* QUOTED TEXT

================

# Wife accompanying retirement



## captaindubai (Jun 6, 2012)

I am 53 and my wife is 46. We are both UK citizens but resident in Dubai. I am aware I can receive a retirement visa but what about my wife?

We intend to buy and live in the Bang Tao/Laguna area. Can she receive a visa also?

Thx.


----------



## captaindubai (Jun 6, 2012)

Nobody? Surely someone must know if my wife can have a visa?

many thanks


----------



## tod-daniels (Dec 1, 2013)

What you should do is before you come here you both apply for 90 day single entry Non-Immigrant Type O visas at a thai consulate. 

Yours based on the fact you're over 50 and will be applying for a yearly extension of stay once you get to Thailand, and hers on the fact that she's your wife and gonna apply for a "piggyback" extension once you guys get here.

There is no such animal as a retirement visa, no matter what thai consulate websites, foreigners or even thai official say. Once you're here in thailand on that Non-O visa <-(BTW: O meaning other) you apply for what's called a yearly extension of stay based on being over 50. Everyone calls it retirement but the thai wording of the clause doesn't use the word retire in it at all. It just says you're over 50 and want to live out the end of your life..

================

* EXTRACTED RECORDS
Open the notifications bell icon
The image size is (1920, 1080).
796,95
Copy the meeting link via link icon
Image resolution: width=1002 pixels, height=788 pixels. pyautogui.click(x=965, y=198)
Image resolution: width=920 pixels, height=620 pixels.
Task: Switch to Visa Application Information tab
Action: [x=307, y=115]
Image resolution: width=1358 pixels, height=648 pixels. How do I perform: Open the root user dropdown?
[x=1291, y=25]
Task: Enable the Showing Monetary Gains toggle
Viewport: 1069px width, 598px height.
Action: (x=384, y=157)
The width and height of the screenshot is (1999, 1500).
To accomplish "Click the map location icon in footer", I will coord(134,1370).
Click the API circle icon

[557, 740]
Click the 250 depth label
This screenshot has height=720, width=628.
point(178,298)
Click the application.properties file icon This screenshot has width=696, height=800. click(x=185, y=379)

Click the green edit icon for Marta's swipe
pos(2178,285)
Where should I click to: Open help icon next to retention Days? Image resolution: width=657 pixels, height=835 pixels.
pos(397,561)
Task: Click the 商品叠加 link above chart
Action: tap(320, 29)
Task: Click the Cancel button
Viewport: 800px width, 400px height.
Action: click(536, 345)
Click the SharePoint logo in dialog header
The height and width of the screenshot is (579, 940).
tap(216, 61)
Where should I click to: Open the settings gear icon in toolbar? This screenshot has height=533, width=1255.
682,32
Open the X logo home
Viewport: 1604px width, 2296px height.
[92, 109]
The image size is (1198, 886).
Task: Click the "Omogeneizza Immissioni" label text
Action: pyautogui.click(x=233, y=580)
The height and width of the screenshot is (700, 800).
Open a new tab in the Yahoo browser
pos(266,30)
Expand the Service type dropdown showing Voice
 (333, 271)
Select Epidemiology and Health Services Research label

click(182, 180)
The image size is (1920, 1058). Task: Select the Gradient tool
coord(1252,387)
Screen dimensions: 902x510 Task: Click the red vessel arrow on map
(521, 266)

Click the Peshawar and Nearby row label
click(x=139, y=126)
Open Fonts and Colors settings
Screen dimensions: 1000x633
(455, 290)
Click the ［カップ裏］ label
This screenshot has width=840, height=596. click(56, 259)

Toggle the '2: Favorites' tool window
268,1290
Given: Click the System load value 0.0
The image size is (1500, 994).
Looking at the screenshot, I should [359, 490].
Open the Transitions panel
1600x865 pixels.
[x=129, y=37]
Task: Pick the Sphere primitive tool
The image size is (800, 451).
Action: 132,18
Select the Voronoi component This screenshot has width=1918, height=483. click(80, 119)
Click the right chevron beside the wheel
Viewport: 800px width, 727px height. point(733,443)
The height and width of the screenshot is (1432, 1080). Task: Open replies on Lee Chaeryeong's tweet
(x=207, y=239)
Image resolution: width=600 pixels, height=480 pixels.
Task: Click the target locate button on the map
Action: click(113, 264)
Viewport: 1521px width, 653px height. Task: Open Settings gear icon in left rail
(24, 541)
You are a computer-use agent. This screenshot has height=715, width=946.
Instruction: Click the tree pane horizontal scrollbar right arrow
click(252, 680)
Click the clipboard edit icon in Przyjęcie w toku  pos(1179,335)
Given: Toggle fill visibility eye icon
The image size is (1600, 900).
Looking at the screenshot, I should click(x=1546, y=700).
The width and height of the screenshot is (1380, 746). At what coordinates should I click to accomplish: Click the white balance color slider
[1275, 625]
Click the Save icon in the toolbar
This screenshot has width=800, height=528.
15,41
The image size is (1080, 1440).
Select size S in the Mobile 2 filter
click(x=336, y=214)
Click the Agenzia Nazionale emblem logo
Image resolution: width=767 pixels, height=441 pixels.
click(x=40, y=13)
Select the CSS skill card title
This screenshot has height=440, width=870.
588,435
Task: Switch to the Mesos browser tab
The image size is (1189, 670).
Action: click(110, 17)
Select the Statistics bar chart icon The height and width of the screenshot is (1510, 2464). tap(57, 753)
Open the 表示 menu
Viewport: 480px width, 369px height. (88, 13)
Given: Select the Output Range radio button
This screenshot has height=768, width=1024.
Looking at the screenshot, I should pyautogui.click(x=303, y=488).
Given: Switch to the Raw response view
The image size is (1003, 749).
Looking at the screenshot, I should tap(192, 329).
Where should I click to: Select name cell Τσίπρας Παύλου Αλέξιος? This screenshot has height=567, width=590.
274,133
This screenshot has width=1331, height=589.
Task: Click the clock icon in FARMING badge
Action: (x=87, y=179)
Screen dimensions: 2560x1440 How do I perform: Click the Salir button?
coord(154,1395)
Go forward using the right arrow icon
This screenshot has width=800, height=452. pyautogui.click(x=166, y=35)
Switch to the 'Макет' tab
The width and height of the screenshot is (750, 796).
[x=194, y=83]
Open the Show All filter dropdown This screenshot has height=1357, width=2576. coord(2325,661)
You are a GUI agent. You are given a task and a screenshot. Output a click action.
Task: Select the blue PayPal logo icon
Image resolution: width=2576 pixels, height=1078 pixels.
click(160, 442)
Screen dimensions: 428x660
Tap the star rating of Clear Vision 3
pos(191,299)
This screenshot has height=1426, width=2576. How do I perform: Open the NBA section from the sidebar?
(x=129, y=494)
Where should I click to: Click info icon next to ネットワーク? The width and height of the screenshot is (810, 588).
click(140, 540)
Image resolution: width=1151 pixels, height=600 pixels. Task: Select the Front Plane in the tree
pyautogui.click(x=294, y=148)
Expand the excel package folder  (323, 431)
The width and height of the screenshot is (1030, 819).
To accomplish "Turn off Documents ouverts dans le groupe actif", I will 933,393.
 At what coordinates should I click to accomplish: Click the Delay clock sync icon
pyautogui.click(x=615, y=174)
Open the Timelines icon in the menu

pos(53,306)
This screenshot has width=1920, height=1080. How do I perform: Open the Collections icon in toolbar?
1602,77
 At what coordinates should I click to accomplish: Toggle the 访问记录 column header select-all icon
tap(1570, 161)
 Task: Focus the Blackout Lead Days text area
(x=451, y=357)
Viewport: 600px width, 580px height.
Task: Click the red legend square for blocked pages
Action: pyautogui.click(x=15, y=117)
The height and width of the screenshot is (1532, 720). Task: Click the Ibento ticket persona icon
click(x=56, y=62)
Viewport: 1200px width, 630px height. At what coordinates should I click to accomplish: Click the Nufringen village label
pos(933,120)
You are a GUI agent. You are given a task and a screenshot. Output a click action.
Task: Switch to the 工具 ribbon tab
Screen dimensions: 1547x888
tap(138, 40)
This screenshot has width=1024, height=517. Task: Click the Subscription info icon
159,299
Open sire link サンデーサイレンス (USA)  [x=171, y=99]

================

* EXERCISE PROMPT
Answer from the forum thread on a wife's retirement visa:
1. What ages do the original poster and his wife give?
2. In which area do they plan to buy and live?
3. What visa does the reply recommend they both apply for before arriving?
The lines have no connection to the forum thread on a wife's retirement visa.

* RESPONSE TO THE EXERCISE
1. He is 53 and his wife is 46.
2. The Bang Tao/Laguna area.
3. A 90 day single entry Non-Immigrant Type O visa, applied for at a Thai consulate.